Wapello County was a Democratic stronghold for decades. Like other parts of Iowa with mid-sized cities that rely on large manufacturing employers, Wapello has trended toward Republicans in recent election cycles. The GOP has held the Iowa Senate seat containing Ottumwa since 2011 and picked up the Iowa House seat covering that city in 2020.

*UPDATE: Sioux City Bandits co-owner Don Belson informed Bleeding Heartland via email on June 16, “the gun was never going to be part of a raffle. Attendees 18 or older could enter their name in a drawing for the possibility to win the gun. The gun was not present at the event and the licensed gun broker would do all necessary background checks and paperwork before the winner could receive the gun at the dealer’s location. The said gun has since been disposed of.”

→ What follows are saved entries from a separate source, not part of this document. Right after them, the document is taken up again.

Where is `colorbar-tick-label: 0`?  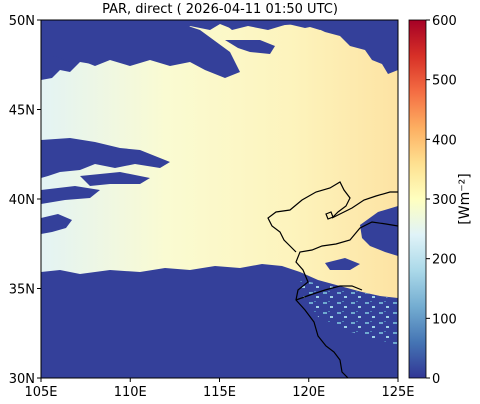
colorbar-tick-label: 0 is located at coordinates (436, 380).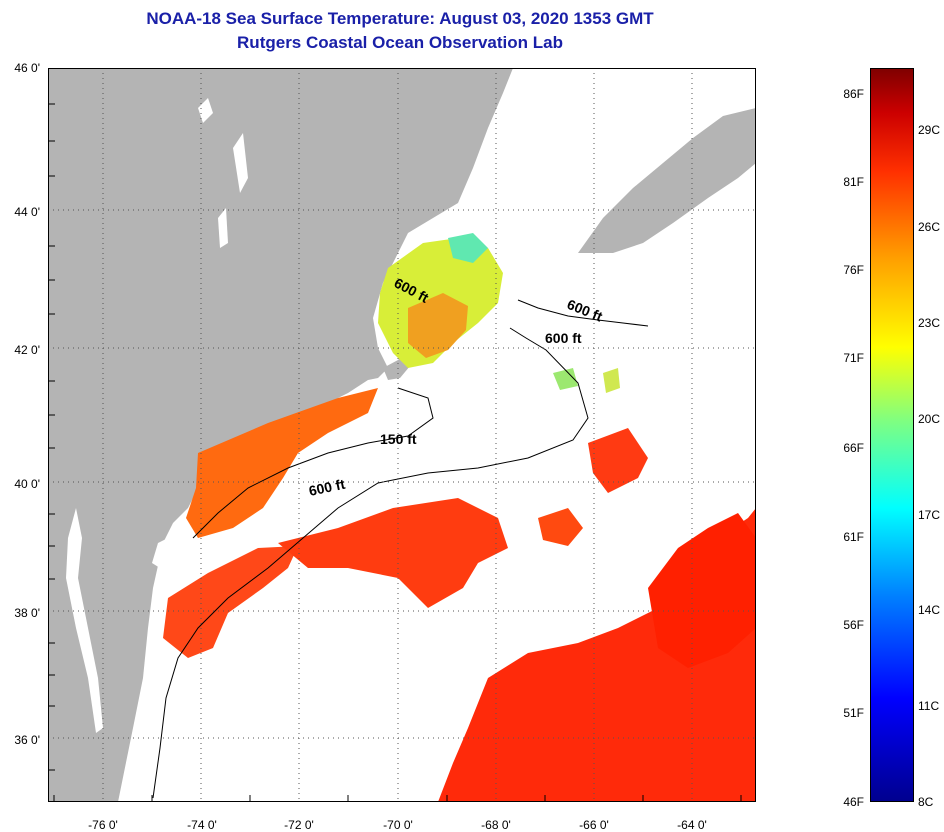 This screenshot has height=832, width=944. What do you see at coordinates (583, 313) in the screenshot?
I see `contour-600ft-gulf` at bounding box center [583, 313].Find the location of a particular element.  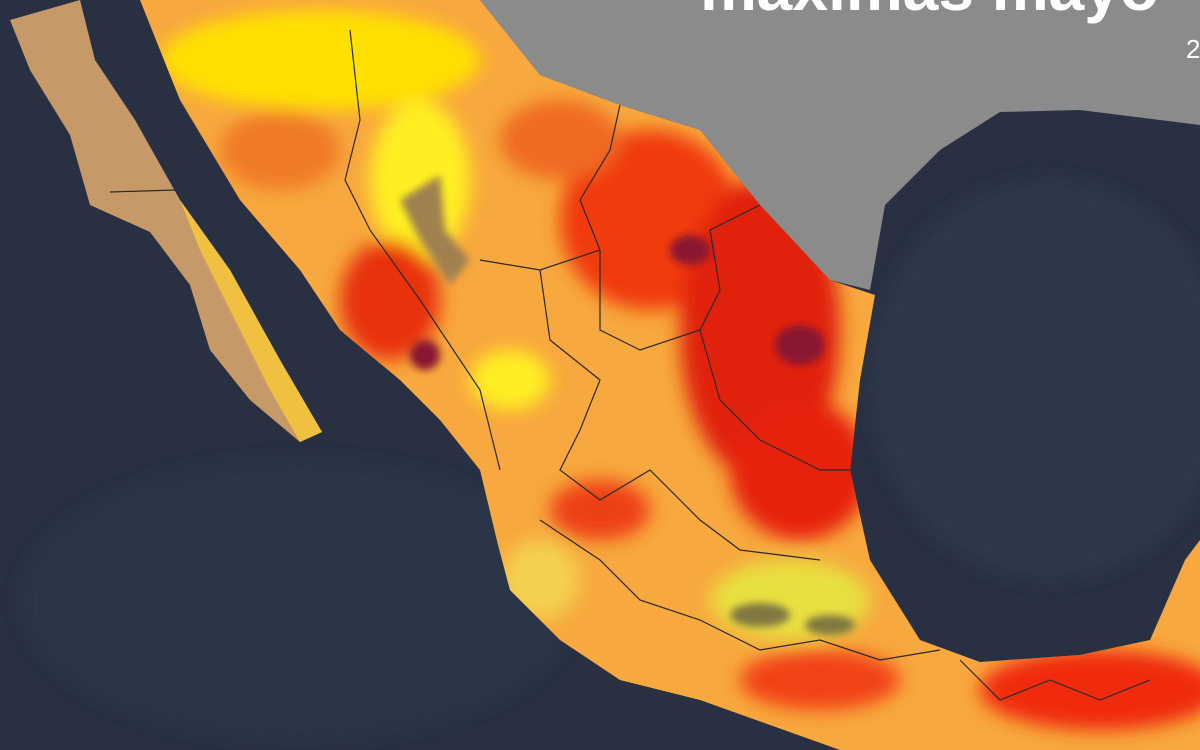

sierra is located at coordinates (435, 230).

SECOND UPDATE: A reader informed me that State Representative Brooke Boden raffled off an AR-15 for $10 per ticket as part of an October 2021 fundraiser headlined by Governor Kim Reynolds (see here and here). I’m seeking comment from the Reynolds campaign on whether the governor has appeared at other fundraisers with such auctions, and whether she has any more scheduled for this summer or fall.

About the Author(s)

Laura Belin

  • Any gun at all

    I find it alarming that a political party would raffle any type of gun at all. In former times I can imagine a party giving away a flag., so we know this raffle is all about the symbolism of the gun. Once at a county party picnic in the 1980s we gave away a radio. Once my party gave away foldable lawn chairs.

    What is the greater meaning behind this decision? Are they giving up on politics altogether and moving slowly to violence as their method of wielding power? Are they just trying to own the libs by showing their callousness? It’s no wonder the party chair won’t answer your questions. They have no good answer. This is not merely tone deaf. It makes the Wapello Republicans accessories after the fact as they make it seem normal for an average Republican to desire a weapon of war the same way they would desire a new flag.